Depois de ser ameaçado de prisão por Sérgio Moro, porteiro muda versão sobre caso Marielle Franco



O porteiro do condomínio Vivendas da Barra, onde mora Jair Bolsonaro e que citou o nome de Jair Bolsonaro como o responsável por ter autorizado a entrada de um dos acusados da morte de Marielle Franco, mudou a versão que deu em dois depoimentos anteriores à Polícia Civil do Rio de Janeiro

20 de novembro de 2019

Depois de mais de quarenta dias da divulgação de seu depoimento e de ter sido ameaçado de prisão com a Lei de Segurança Nacional, o porteiro do condomínio Vivendas da Barra, no Rio de Janeiro, onde Jair Bolsonaro tem duas casas, mudou a versão que deu em dois depoimentos anteriores à Polícia Civil do Rio de Janeiro. 

Segundo o colunista Lauro Jardim, do O Globo, o porteiro depôs nesta terça-feira (19) à Polícia Federal e "não confirmou a versão inicial dada por ele". 

Ainda de acordo com o jornalista, a PF não conseguiu apontar se o porteiro se confundiu ou se foi pressionado a citar “Seu Jair” em seus depoimentos anteriores — e, se houve pressão, de quem partiu.

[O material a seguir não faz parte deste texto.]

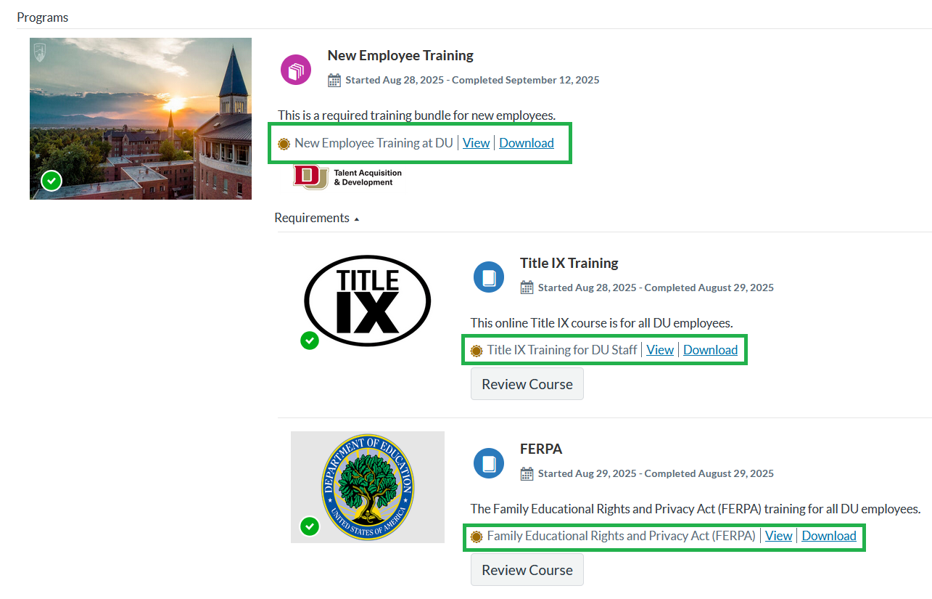Toggle the completion check on Title IX image
Viewport: 932px width, 599px height.
click(x=310, y=341)
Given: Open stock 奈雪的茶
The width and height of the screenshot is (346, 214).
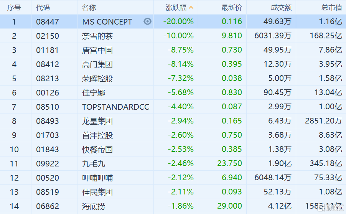Looking at the screenshot, I should point(97,36).
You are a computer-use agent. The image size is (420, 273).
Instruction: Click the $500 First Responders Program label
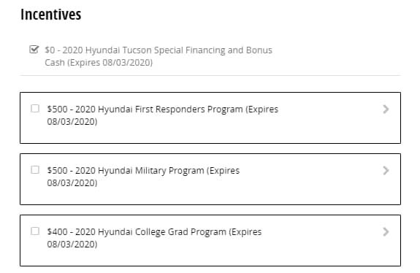[x=163, y=115]
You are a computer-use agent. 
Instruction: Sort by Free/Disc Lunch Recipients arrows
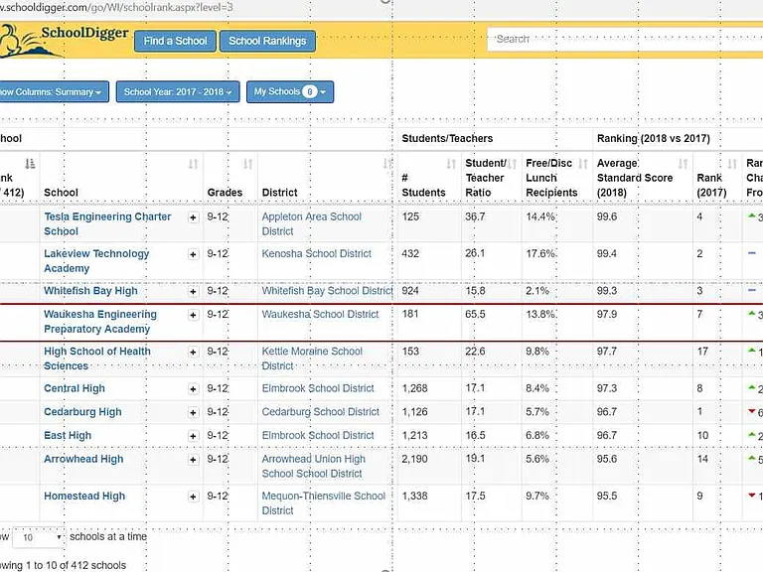tap(583, 164)
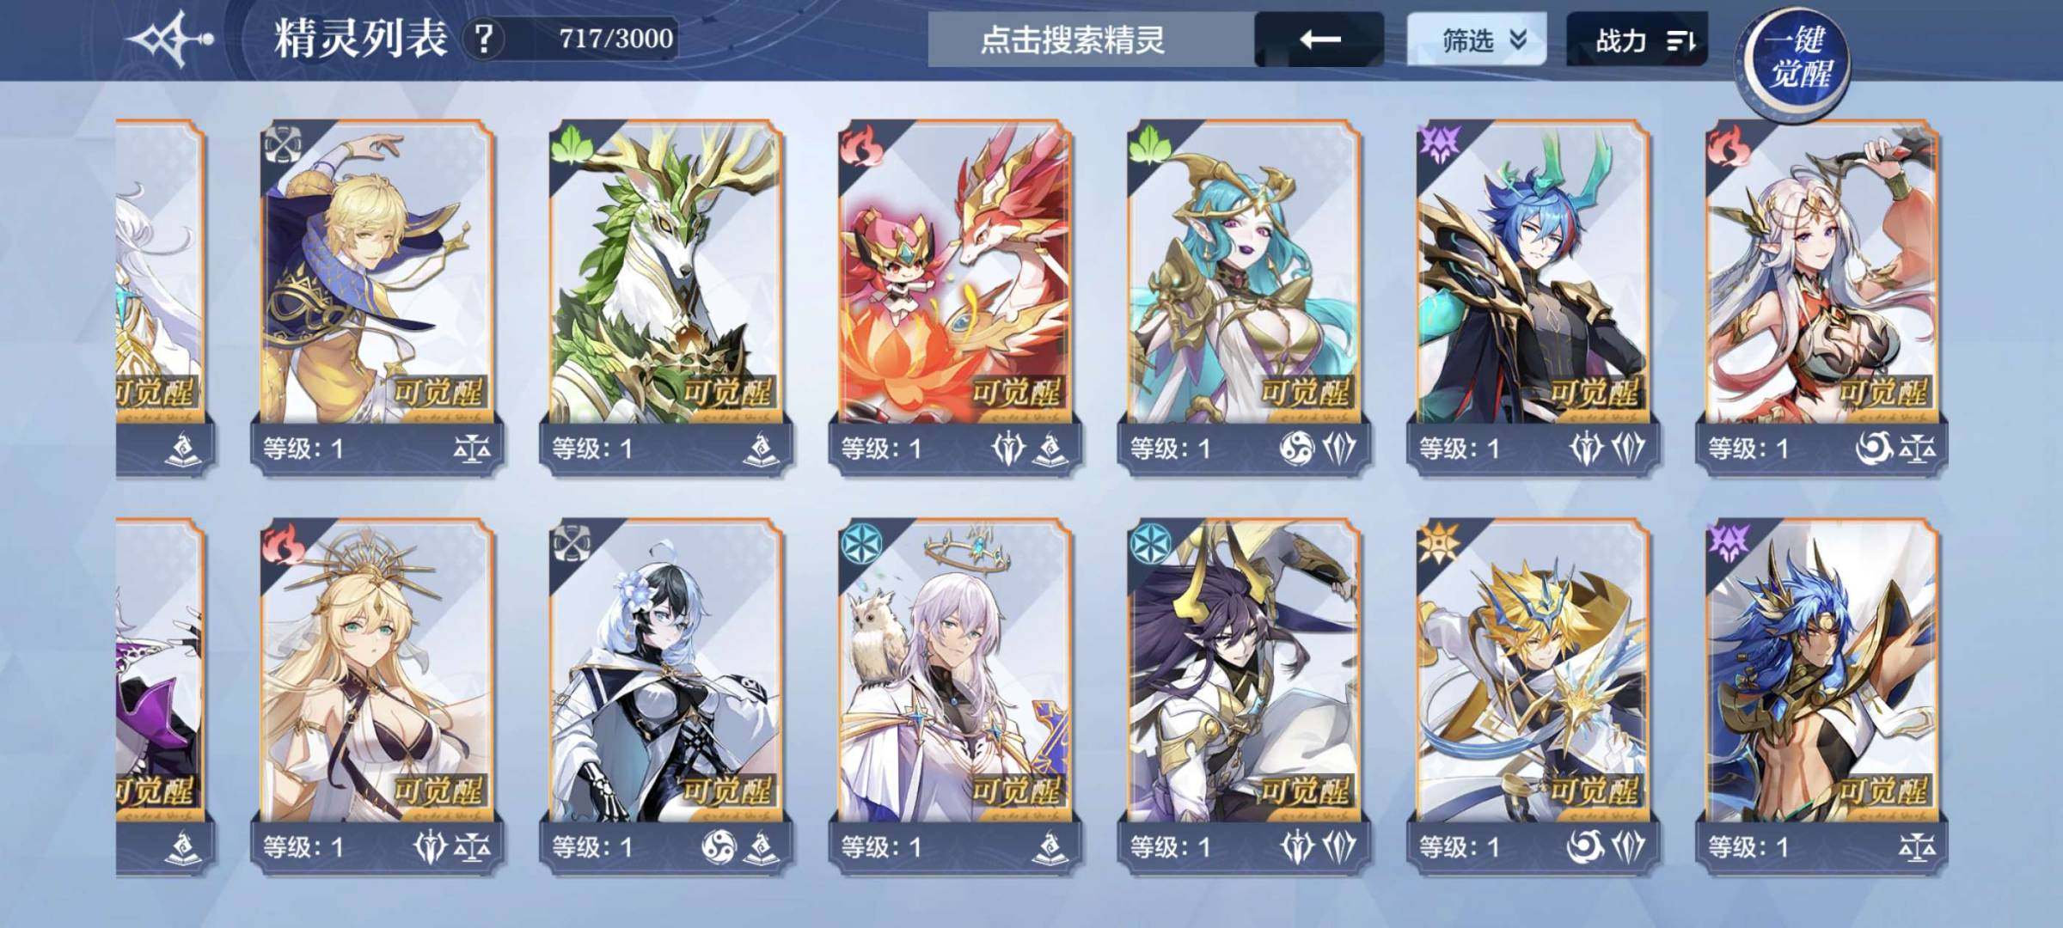The height and width of the screenshot is (928, 2063).
Task: Toggle the 战力 sort order
Action: 1637,40

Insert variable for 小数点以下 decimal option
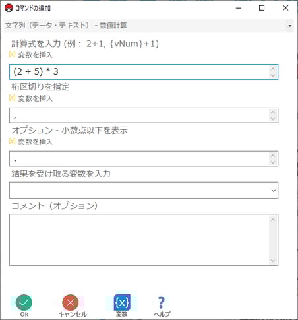31,141
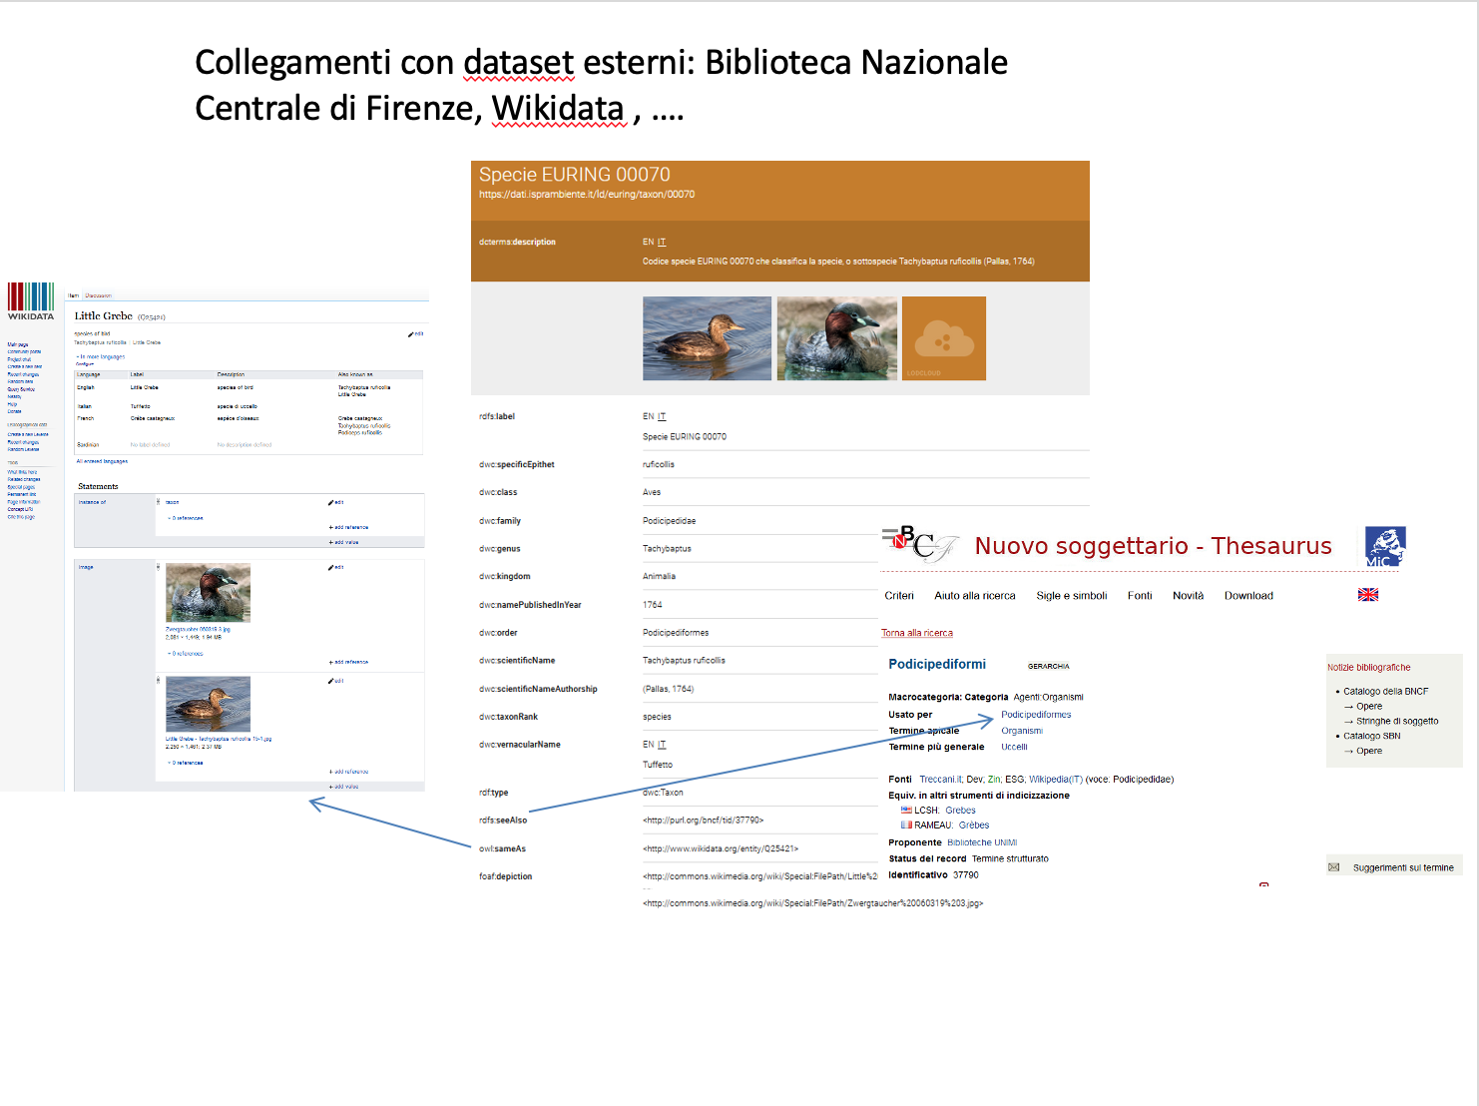This screenshot has height=1106, width=1479.
Task: Click the US flag icon next to LCSH
Action: click(x=906, y=811)
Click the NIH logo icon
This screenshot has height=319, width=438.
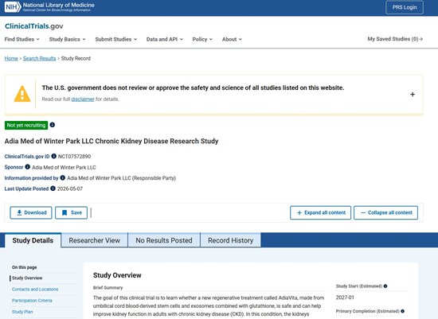point(13,7)
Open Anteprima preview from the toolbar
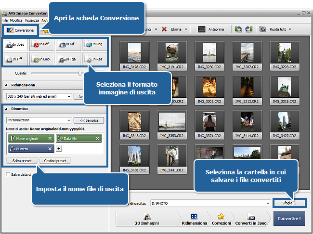This screenshot has height=234, width=313. (211, 29)
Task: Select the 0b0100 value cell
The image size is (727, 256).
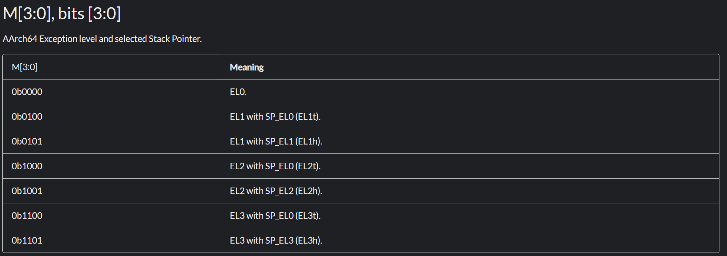Action: [27, 117]
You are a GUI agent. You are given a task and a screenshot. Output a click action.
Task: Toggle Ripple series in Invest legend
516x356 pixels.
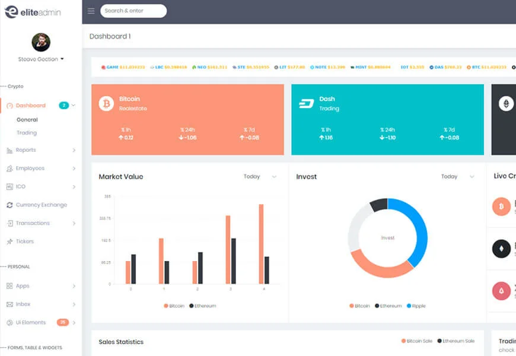pyautogui.click(x=416, y=306)
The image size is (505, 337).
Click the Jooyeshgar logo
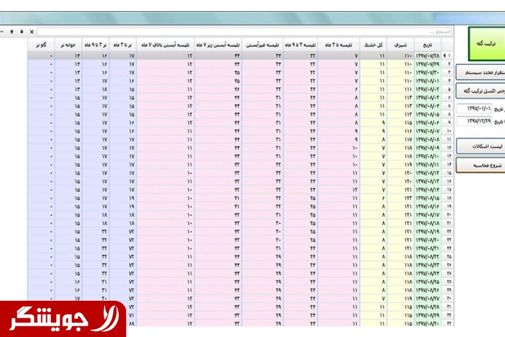(63, 319)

A PF, sob o comando de Sergio Moro, já não trabalha com a hipótese dele ter sido pressionado a mudar a versão, já que nos dois depoimentos anteriores, nos dias 7 e 9 de outubro, o porteiro disse ter ouvido uma autorização do "seu Jair" para que um dos acusados da morte de Marielle Franco entrasse no Vivendas da Barra.

Vale lembrar que antes desse depoimento à PF, a foto e o nome do porteiro foi capa da revista Veja, colocando em risco a vida dele e de sua família.